** START DATA LINES **
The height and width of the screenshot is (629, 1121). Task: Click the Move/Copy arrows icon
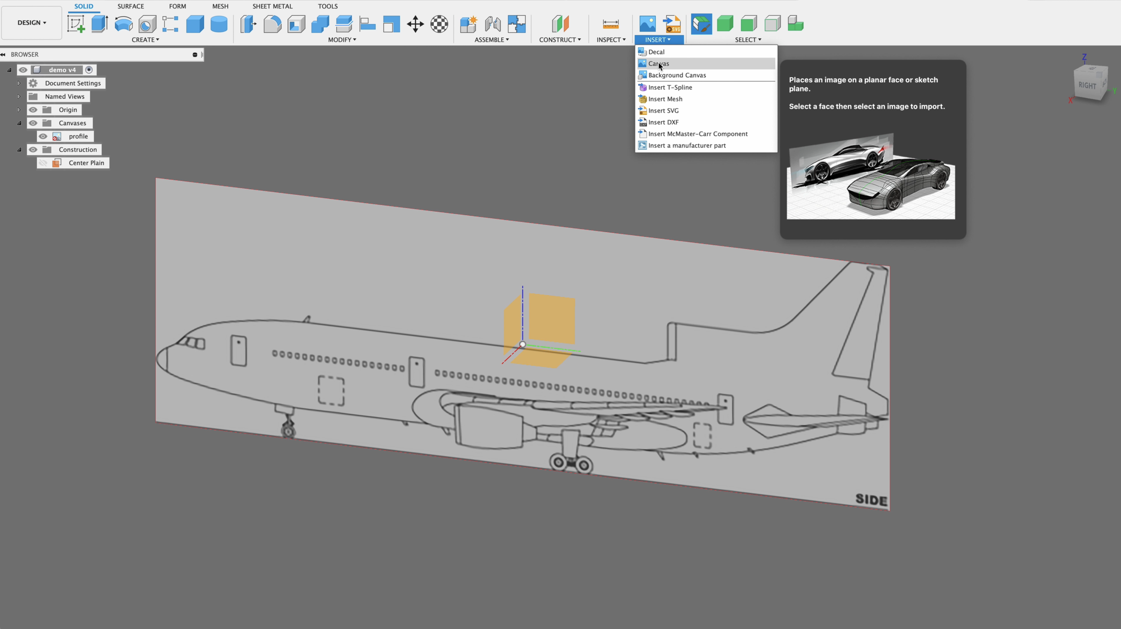click(x=415, y=25)
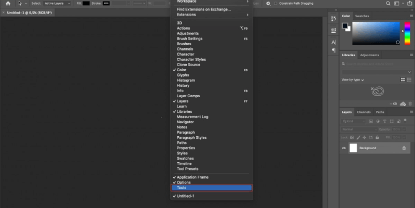
Task: Select Find Extensions on Exchange menu entry
Action: (x=204, y=9)
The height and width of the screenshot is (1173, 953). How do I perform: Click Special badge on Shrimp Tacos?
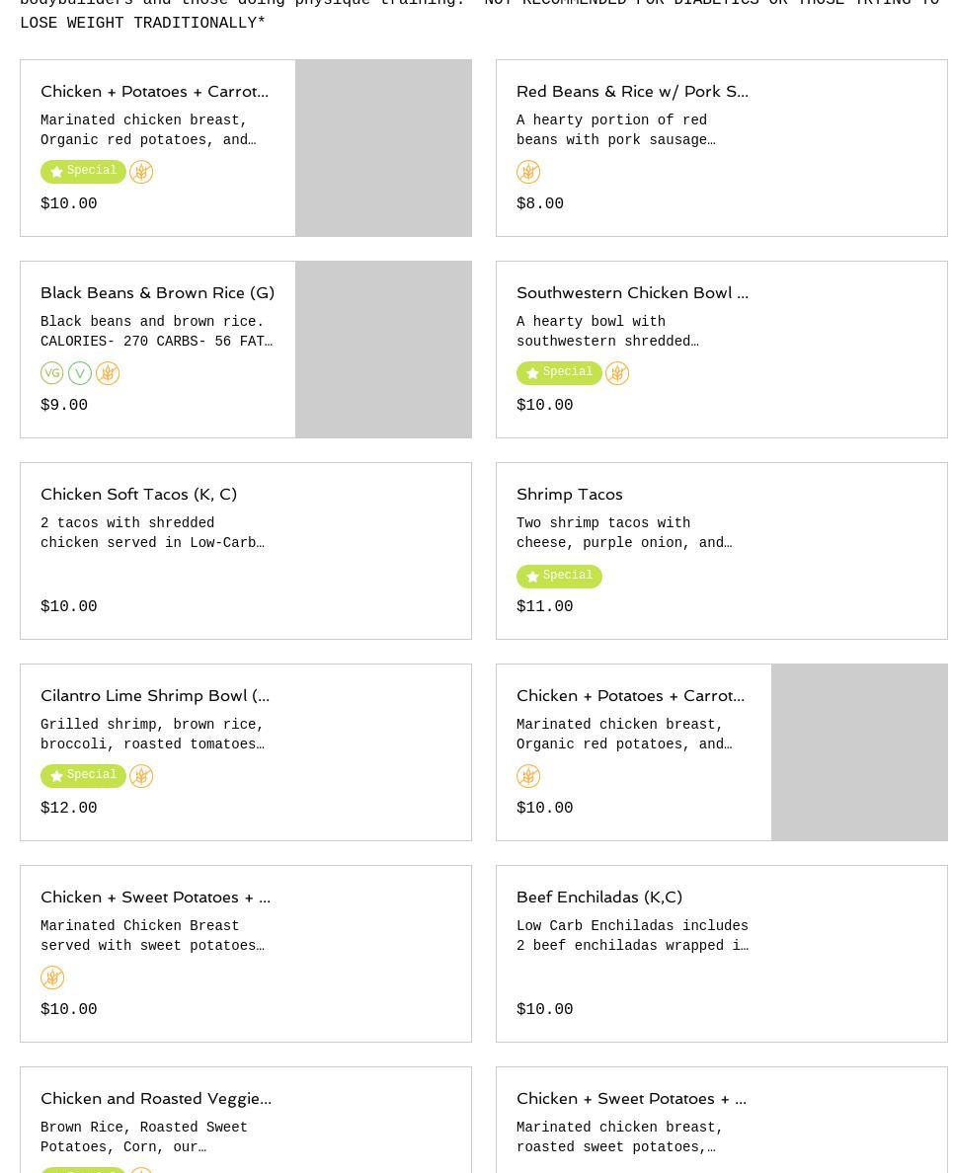click(x=559, y=576)

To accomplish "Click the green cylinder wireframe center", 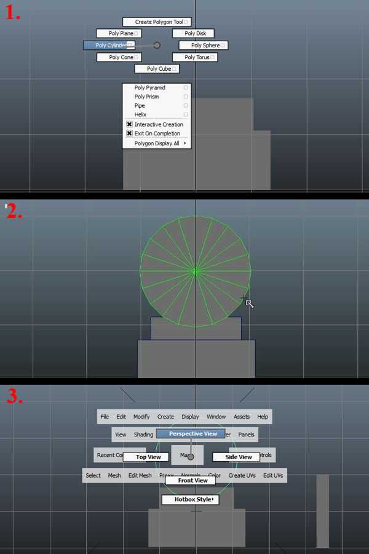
** END DATA LINES **
WORK TO COMPLETE:
Copy every line of the items above word for word, leaving out the pictures.

THE COMPLETED TASK:
The height and width of the screenshot is (629, 1121). Task: Click the Move/Copy arrows icon
click(x=415, y=25)
Task: Select Find Extensions on Exchange menu entry
Action: (x=204, y=9)
The height and width of the screenshot is (1173, 953). How do I perform: Click Special badge on Shrimp Tacos?
click(x=559, y=576)

To accomplish "Click the green cylinder wireframe center", 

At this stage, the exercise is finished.